[START DOCUMENT TEXT]
Books about writing are a great source of inspirational soundbites and quotations to be shared on Instagram (see the @publishingtalk Instagram account for some examples). But they are also a source of practical advice to be absorbed and used to develop your own craft. Furthermore, many lift the lid on the process and offer an insight into your favourite writers’ working methods.
Try the following for starters. In the first of an occasional series on books for writers, here are some of the books I have enjoyed and found useful. But I’m sure you have your own favourites. Please add your recommendations in the comments below.
1. On Writing
– A Memoir of the Craft, by Stephen King
What you will learn: To write truthfully.
On Writing is probably the most-quoted book on writing. Stephen King’s critically lauded, million-copy bestseller shares the experiences, habits, and convictions that have shaped him and his work. Immensely helpful and illuminating to any aspiring writer.
[END DOCUMENT TEXT]
[START DATASET CONTENT]
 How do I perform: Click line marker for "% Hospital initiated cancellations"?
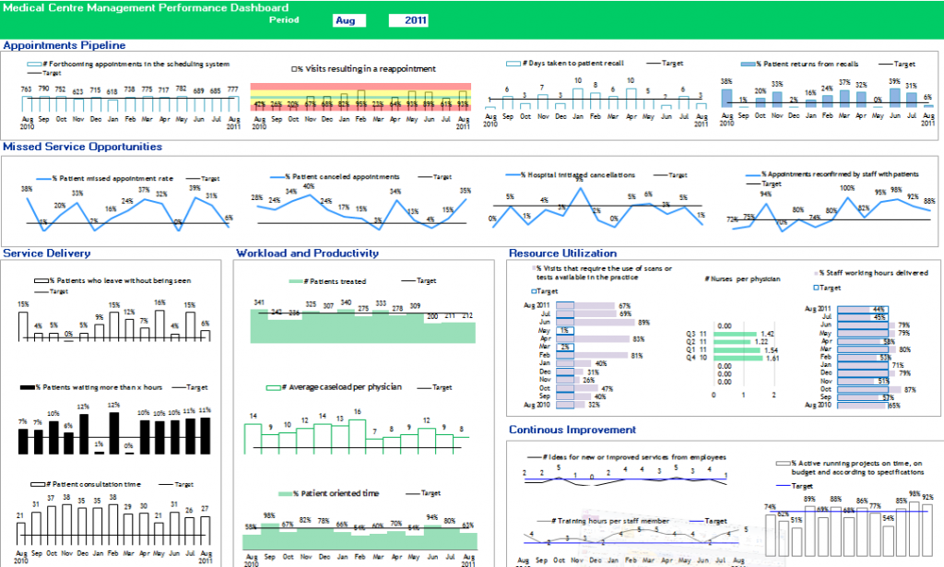pos(513,174)
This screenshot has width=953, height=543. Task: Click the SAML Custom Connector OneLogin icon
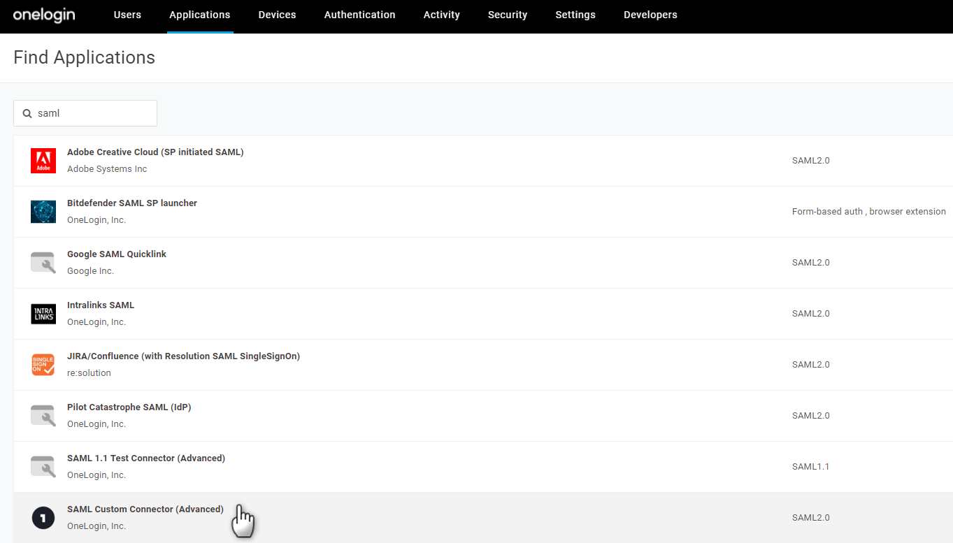(43, 518)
[END DATASET CONTENT]
(GOAL 1) Transcribe the stretch of the books-for-writers text from "Books about writing" through "writers’ working methods.".
(GOAL 2) Pick up the books-for-writers text where it stops and write its continuation.
The data are separate material from the books-for-writers text.

(WRITTEN REPLY 1)
Books about writing are a great source of inspirational soundbites and quotations to be shared on Instagram (see the @publishingtalk Instagram account for some examples). But they are also a source of practical advice to be absorbed and used to develop your own craft. Furthermore, many lift the lid on the process and offer an insight into your favourite writers’ working methods.

(WRITTEN REPLY 2)
“Writing isn’t about making money, getting famous, getting dates, getting laid, or making friends. In the end, it’s about enriching the lives of those who will read your work, and enriching your own life, as well. It’s about getting up, getting well, and getting over. Getting happy, okay? Getting happy.”
– Stephen King, On Writing
– A Writer on Writing, by Margaret Atwood
What you will learn: What it means to be a writer.
Margaret Atwood is one of my favourite authors, and she too has her own book ‘on writing.’ But this isn’t so much a book about how to write, as about what it means to be a writer.
“What is this writing, anyway, as a human activity or a vocation, or as a profession, or as a hack job, or perhaps even as an art, and why do so many people feel compelled to do it?”
– Margaret Atwood, Negotiating with the Dead
– A Twenty-First-Century Guide to Sailing the Sea of Story, by Ursula K. Le Guin
What you will learn: To critique your own work.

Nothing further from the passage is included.